**ENTRIES SUPPLIED**
+--
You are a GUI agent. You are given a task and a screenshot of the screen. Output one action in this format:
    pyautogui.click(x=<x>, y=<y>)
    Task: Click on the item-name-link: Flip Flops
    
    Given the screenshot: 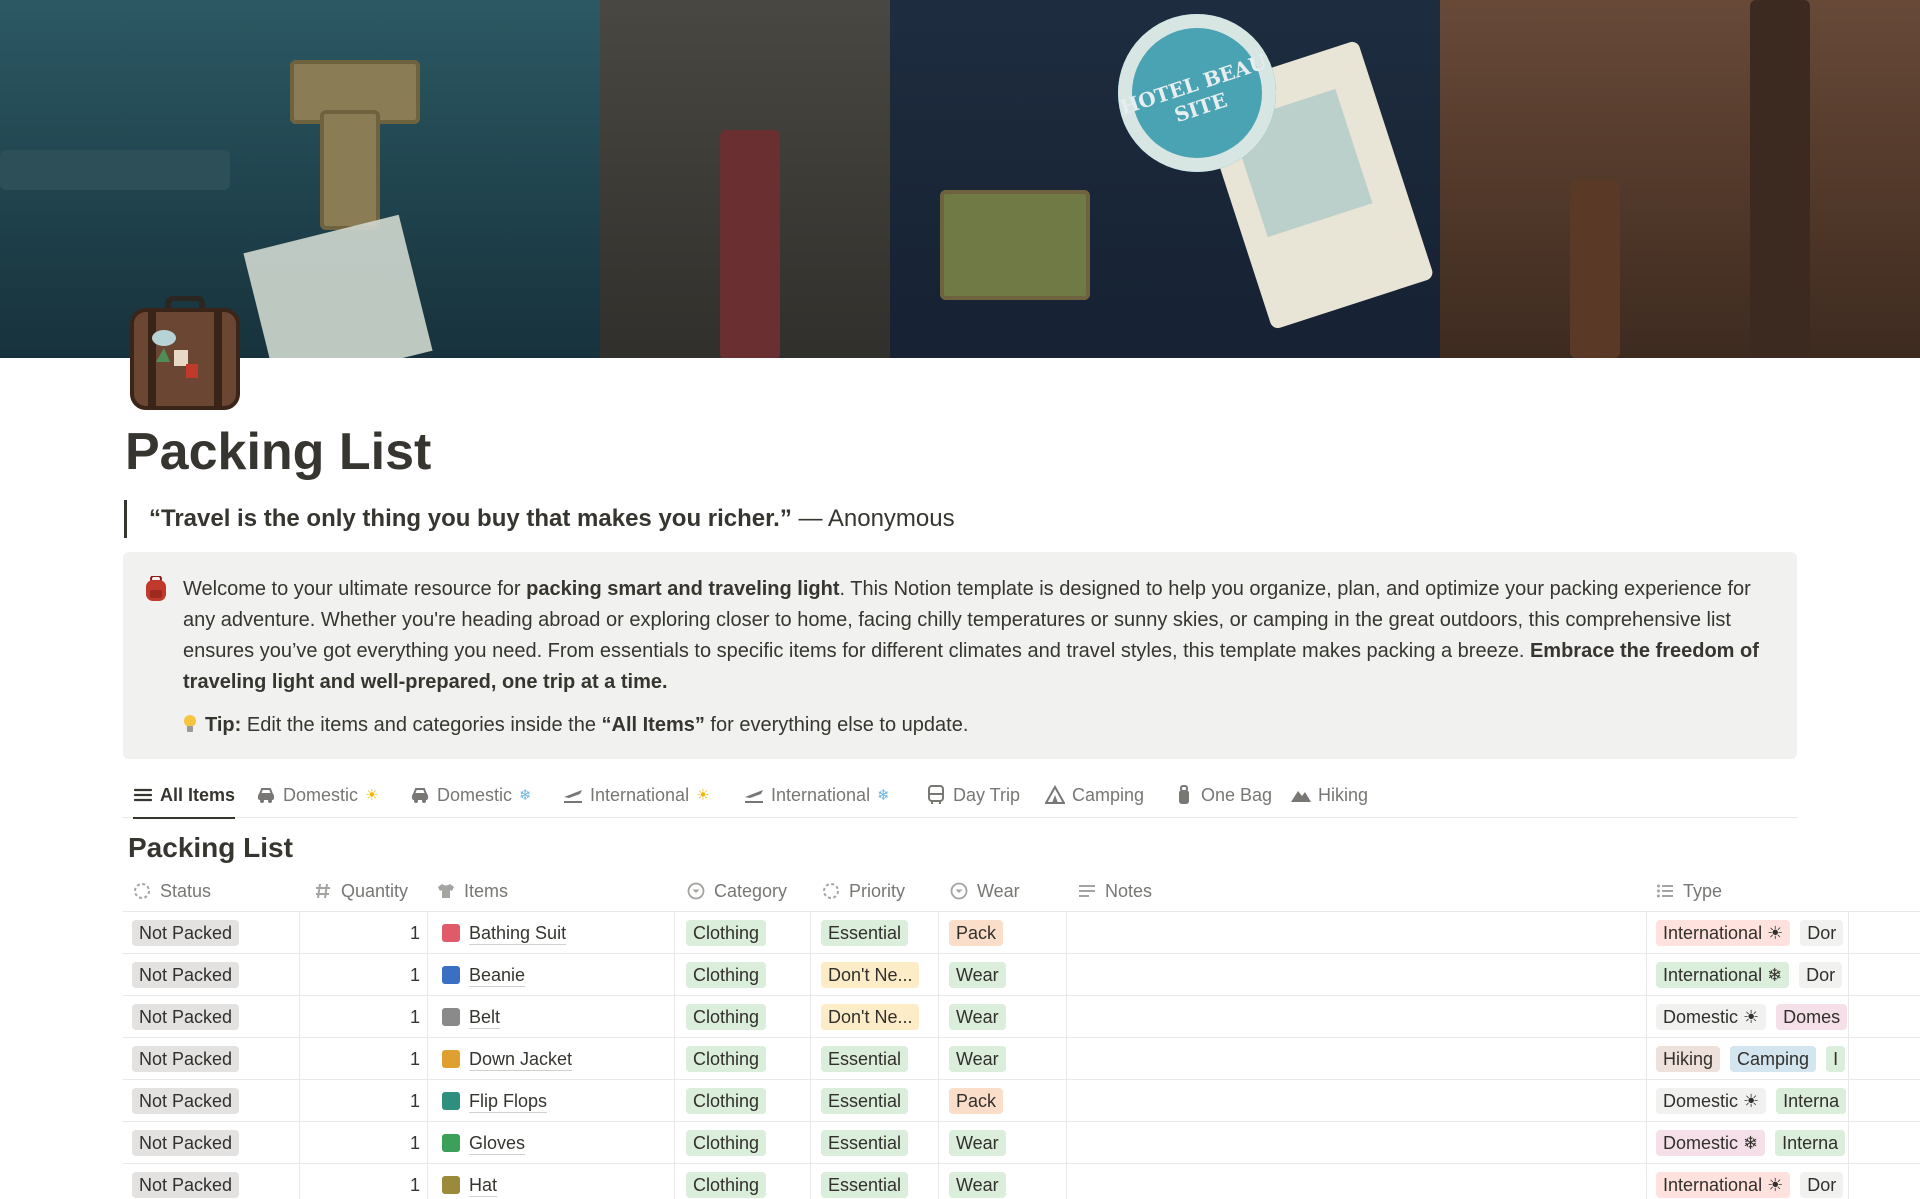 What is the action you would take?
    pyautogui.click(x=508, y=1102)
+--
**REQUEST**
Reproduce the entries from their first line through the line containing "Task: Click on", substituting "Sandals" for "Flip Flops" and leaving all other text unchanged.

**COMPLETED TASK**
You are a GUI agent. You are given a task and a screenshot of the screen. Output one action in this format:
    pyautogui.click(x=<x>, y=<y>)
    Task: Click on the item-name-link: Sandals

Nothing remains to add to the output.